V ierundzwanzigstes K apitel
Rückkehr nach Lübeck
Als die Gruppe um Brun Warendorp und Moritz von Dören nach einer wochenlangen Reise endlich das heimatliche Lübeck erreichte, bildete sich schnell eine Traube von Menschen, kurz nachdem die Reiterschar das Stadttor passiert hatte. Sowohl Brun Warendorp als auch Moritz von Dören waren stadtbekannte Persönlichkeiten, und mit ihrer lang erwarteten Rückkehr vom Hansetag verbanden sich für nicht wenige Bürger Lübecks große Hoffnungen. Vom Fernhandel lebte schließlich nahezu die ganze Stadt und nicht nur die großen Handelsherrn und Mitglieder der Bruderschaften.
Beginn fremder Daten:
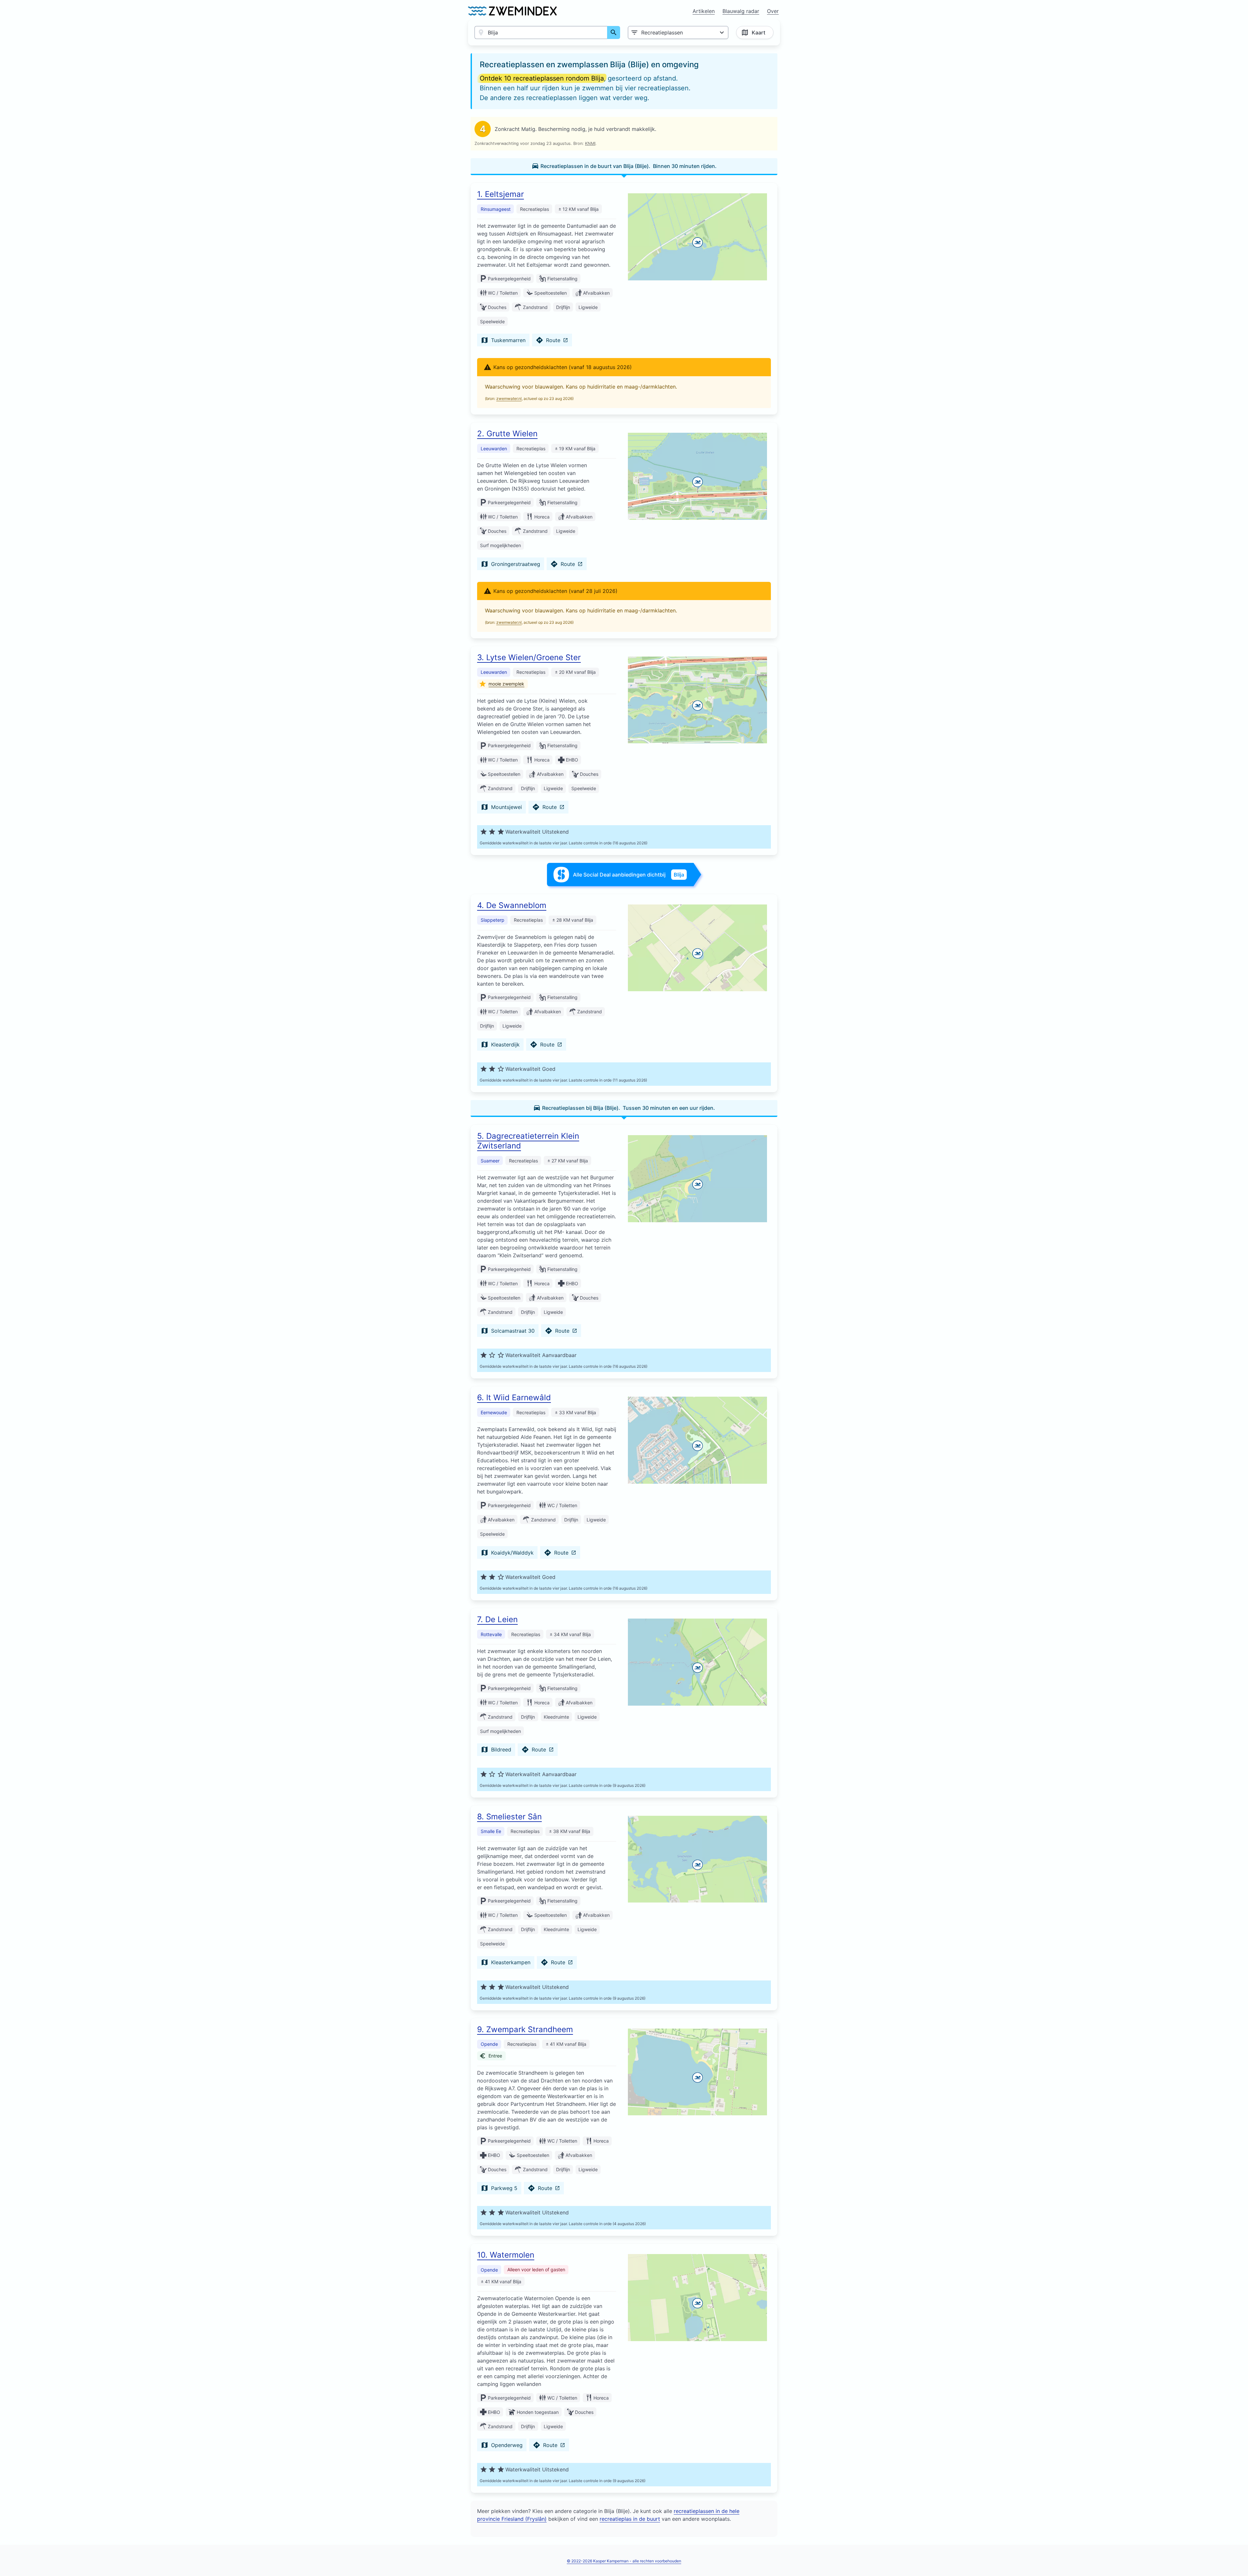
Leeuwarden (494, 448)
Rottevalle (491, 1634)
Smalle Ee (491, 1831)
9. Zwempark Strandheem (525, 2029)
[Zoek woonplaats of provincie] (613, 32)
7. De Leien (497, 1619)
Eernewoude (494, 1412)
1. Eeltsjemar (500, 194)
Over (773, 11)
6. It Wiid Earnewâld (514, 1397)
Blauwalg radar (740, 11)
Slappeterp (492, 920)
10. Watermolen (505, 2255)
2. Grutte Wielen (507, 433)
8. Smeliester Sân (509, 1816)
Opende (489, 2044)
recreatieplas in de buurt (630, 2519)
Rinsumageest (496, 209)
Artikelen (704, 11)
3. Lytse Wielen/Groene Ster (529, 657)
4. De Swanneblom (511, 905)
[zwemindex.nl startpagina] (512, 11)
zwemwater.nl (509, 398)
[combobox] (540, 32)
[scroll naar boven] (1236, 2557)
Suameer (490, 1160)
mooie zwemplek (506, 683)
Die Händler auf den Märkten, die Schiffbauer, Seeleute, Fischer, Handwerker und selbst die Tagelöhner, die sich als Lastenträger im Hafen verdingten, waren mehr oder weniger davon abhängig, dass der Warenstrom, der Lübeck übers Meer erreichte, niemals abriss. Und das drohte Waldemar in Gefahr zu bringen. Durch die Rückkehr Brun Warendorps würde es nun bald Klarheit über die Zukunft geben: Krieg oder Frieden, Unterwerfung unter den Machtwillen des Dänenkönigs, dem man schon einmal unterlegen war, oder Auflehnung gegen dessen Anmaßungen – mit den bekannten Risiken, die das zwangläufig mit sich brachte.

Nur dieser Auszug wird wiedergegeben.